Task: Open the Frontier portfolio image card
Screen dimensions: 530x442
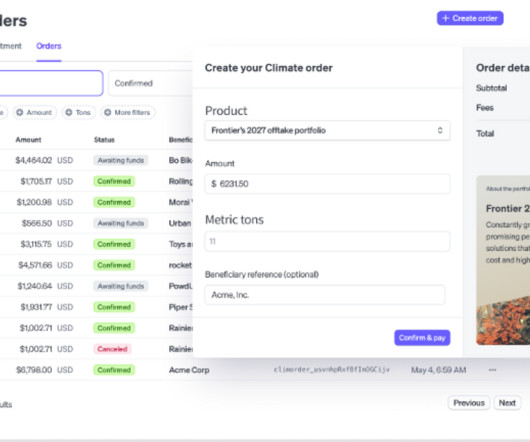Action: click(503, 260)
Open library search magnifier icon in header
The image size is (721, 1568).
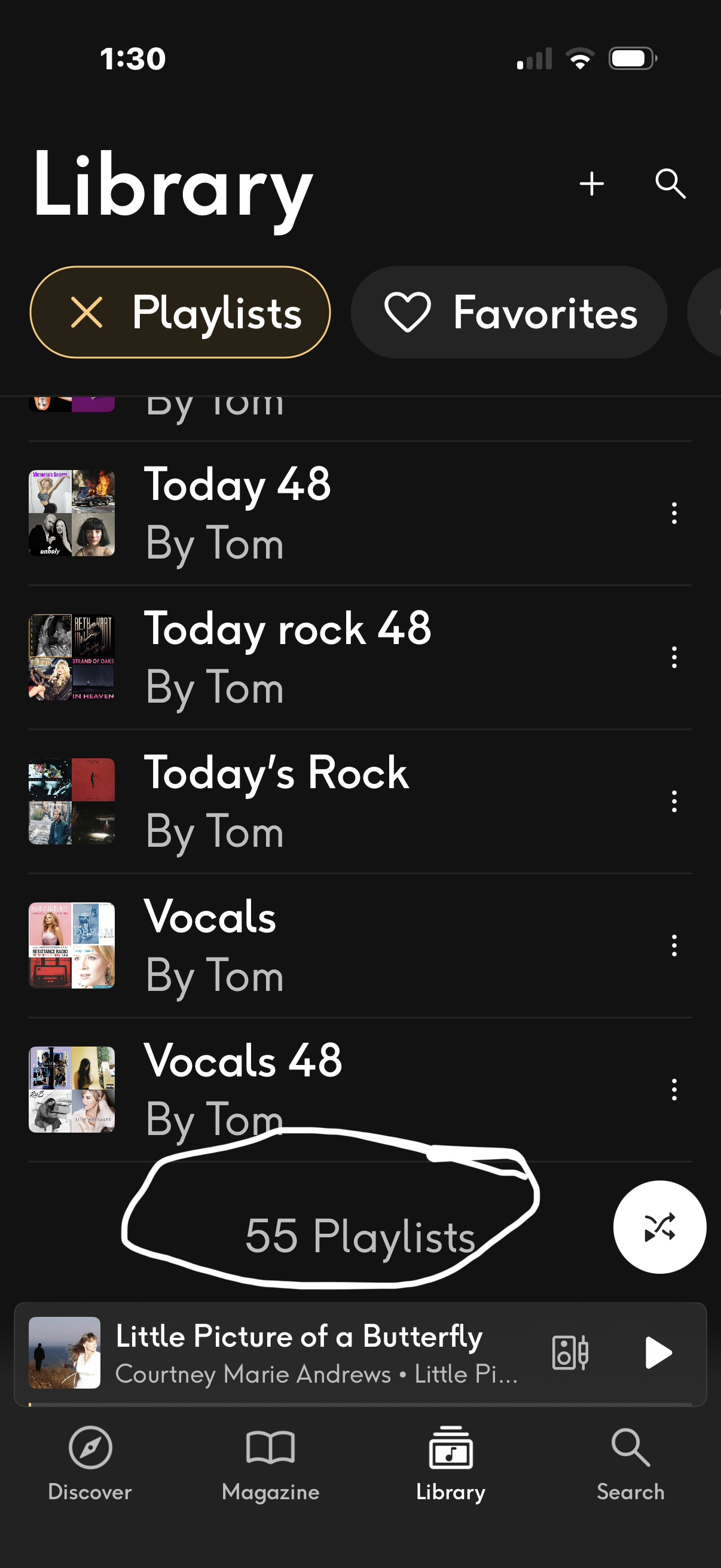pos(670,184)
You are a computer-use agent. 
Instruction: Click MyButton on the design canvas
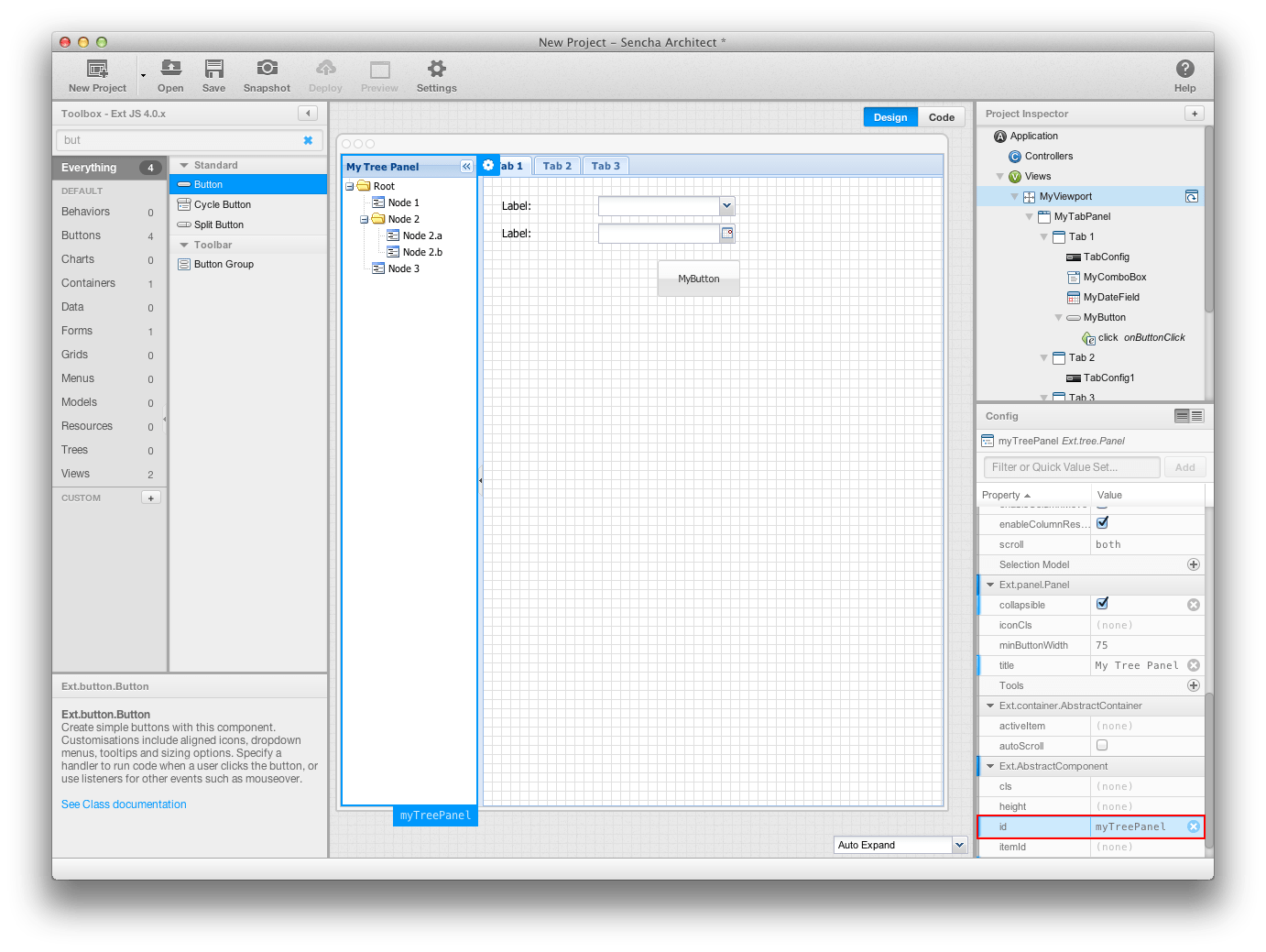pos(699,279)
-- -- --
• Description of the task
Lines from the one that contains "Instruction: Click MyButton" through the last line of the data above are to be extracted exactly, with no pictures and no other lines.

• Result
Instruction: Click MyButton on the design canvas
pos(699,279)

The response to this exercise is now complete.